A new take on the CRISPR system may help fight antibiotic resistance. What is CRISPR’s potential for reducing antibiotic resistance?
Researchers from the University of Wisconsin-Madison (WI, USA) have developed a new way to use CRISPR, this time as a potential method for reducing antibiotic resistance. By targeting the genes most effected by existing antibiotics, it is possible to determine how best to improve the drugs or how to develop new ones.
“What we need to do is to figure out new weaknesses in these bacteria,” commented system developer Jason Peters.
Traditionally, the CRISPR system is used for gene editing, cutting DNA at the target gene and making edits while the cell repairs the damage. In comparison, this new method, known as Mobile-CRISPRi, works by binding to DNA and blocking other proteins from gaining access and activating transcription, thereby reducing gene expression and protein synthesis.
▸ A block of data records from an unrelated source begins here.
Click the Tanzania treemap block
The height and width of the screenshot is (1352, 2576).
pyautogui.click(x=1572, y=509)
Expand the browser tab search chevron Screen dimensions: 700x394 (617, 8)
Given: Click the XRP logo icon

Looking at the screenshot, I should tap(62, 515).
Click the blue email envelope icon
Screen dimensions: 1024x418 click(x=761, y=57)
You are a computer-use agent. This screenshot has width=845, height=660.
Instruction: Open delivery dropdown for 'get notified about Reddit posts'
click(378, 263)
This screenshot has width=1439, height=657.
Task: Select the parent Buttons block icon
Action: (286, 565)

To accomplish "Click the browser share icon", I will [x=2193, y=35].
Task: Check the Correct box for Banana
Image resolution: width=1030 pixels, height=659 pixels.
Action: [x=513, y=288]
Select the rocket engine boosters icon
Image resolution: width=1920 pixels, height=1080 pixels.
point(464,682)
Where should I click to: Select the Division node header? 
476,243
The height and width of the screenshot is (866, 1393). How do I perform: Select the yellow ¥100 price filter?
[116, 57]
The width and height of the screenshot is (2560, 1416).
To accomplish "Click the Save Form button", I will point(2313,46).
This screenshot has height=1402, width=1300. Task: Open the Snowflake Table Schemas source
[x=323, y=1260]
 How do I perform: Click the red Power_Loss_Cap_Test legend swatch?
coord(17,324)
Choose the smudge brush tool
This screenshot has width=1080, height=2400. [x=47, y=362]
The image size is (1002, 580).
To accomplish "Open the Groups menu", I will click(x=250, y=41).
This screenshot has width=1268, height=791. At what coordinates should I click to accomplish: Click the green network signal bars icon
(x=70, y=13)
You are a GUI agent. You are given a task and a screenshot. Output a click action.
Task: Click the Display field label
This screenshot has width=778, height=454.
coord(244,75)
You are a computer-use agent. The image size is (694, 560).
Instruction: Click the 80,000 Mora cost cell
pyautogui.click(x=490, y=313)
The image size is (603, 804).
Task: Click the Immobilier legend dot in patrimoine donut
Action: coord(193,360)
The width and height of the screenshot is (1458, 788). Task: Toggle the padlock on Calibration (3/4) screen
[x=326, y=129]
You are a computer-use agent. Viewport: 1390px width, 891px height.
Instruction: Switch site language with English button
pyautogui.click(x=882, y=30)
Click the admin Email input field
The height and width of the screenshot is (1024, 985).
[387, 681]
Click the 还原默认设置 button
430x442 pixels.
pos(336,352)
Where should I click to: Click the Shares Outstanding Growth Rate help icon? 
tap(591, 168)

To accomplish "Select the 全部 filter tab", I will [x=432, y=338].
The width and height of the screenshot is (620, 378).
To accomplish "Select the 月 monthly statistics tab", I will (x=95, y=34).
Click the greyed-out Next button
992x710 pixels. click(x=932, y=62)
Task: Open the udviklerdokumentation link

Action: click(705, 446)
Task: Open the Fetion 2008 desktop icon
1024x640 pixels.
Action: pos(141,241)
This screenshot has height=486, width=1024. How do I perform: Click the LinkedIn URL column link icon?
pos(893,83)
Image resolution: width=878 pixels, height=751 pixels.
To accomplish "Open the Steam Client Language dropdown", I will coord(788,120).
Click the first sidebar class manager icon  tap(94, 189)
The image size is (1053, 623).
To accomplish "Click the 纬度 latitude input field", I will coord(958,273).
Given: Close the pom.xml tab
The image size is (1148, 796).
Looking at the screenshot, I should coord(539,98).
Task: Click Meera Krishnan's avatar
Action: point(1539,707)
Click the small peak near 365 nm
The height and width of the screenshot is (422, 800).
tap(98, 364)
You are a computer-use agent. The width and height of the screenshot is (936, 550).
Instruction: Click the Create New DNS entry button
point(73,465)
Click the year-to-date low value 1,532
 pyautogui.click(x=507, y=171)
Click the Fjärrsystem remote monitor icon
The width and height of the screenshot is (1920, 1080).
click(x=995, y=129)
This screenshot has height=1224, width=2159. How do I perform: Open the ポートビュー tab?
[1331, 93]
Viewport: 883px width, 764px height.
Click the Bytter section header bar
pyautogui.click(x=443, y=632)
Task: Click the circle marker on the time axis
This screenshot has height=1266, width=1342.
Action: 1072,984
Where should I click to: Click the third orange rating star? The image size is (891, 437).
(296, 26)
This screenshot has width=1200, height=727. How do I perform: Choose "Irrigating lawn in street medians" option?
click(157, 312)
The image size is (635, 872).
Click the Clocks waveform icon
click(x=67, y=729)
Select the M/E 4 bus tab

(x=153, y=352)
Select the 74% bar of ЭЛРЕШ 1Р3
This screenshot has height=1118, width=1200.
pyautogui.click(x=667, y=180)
CRISPRi is a defanged form of CRISPR that has been engineered to be unable to cut DNA due to a catalytically inactive Cas9 protein. To make it mobile, the team utilized the process of conjugation, a kind of bacterial sex where bacteria link up and exchange DNA. This allowed the CRSIPRi to be transferred from an E. coli model into the disease-causing species being studied. These included Pseudomonas, Salmonella, Staphylococcus and Listeria, among others.
“You basically mix the bacteria together and it happens,” Peters commented about conjugation; “It doesn’t get much easier than that.”
The results, recently published in Nature Microbiology, showed that when the amount of protein that is targeted by the antibiotic is reduced, the bacteria becomes much more sensitive to the drug at a lower concentration.
When discussing the meaning of his technique, Peters stated: “What that means is that you can now do studies on how antibiotics work directly in these pathogens. That could give us a better clue about how these drugs work in the different organisms and potentially what we can do to make them better.”
Manipulating genes in established cultures of lab bacteria such as E. coli is relatively simple, the problem comes when dealing with bacteria recently isolated from their previous environment. The Mobile-CRISPRi system could be easily transferred and open doors for understanding how bacteria colonize.
Peters is offering the use of the new system to other labs, allowing other researchers to study the germs of their choice.
“So now it’s going to be completely available to the community,” said Peters. “Now this gives people a path forward.”